-- Opening Marker --

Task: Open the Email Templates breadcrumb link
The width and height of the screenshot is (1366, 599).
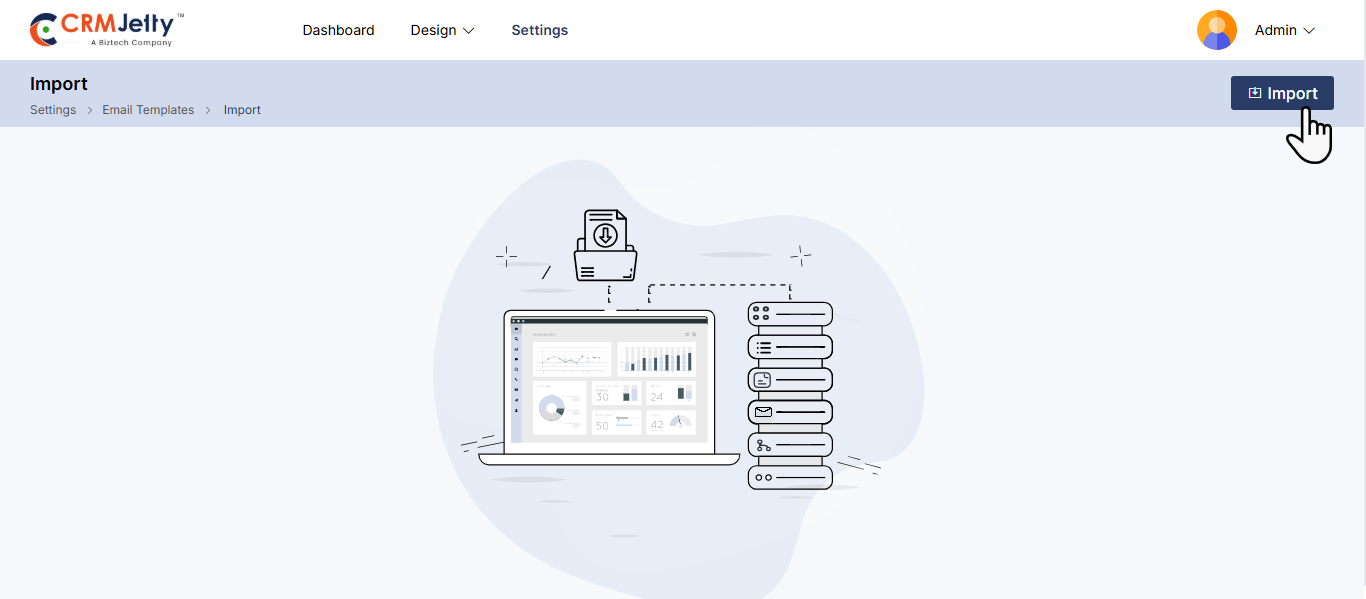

-- Closing Marker --
-- Opening Marker --

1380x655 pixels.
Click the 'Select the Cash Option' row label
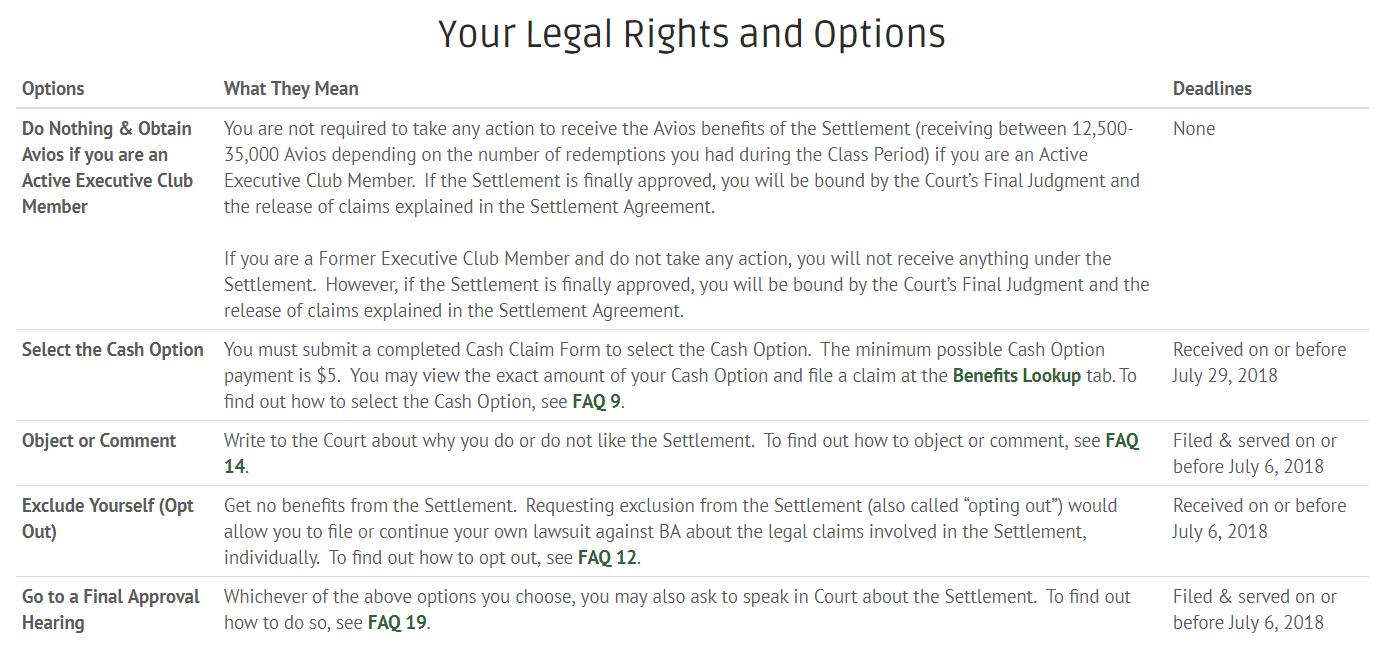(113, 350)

-- Closing Marker --

* TRY IT
Starting with the line with "Task: Open the" above and going on through the line with "The width and", transcribe every line exactly, both ends included, and add nothing.

* THE COMPLETED TASK
Task: Open the Email Templates breadcrumb link
The width and height of the screenshot is (1366, 599).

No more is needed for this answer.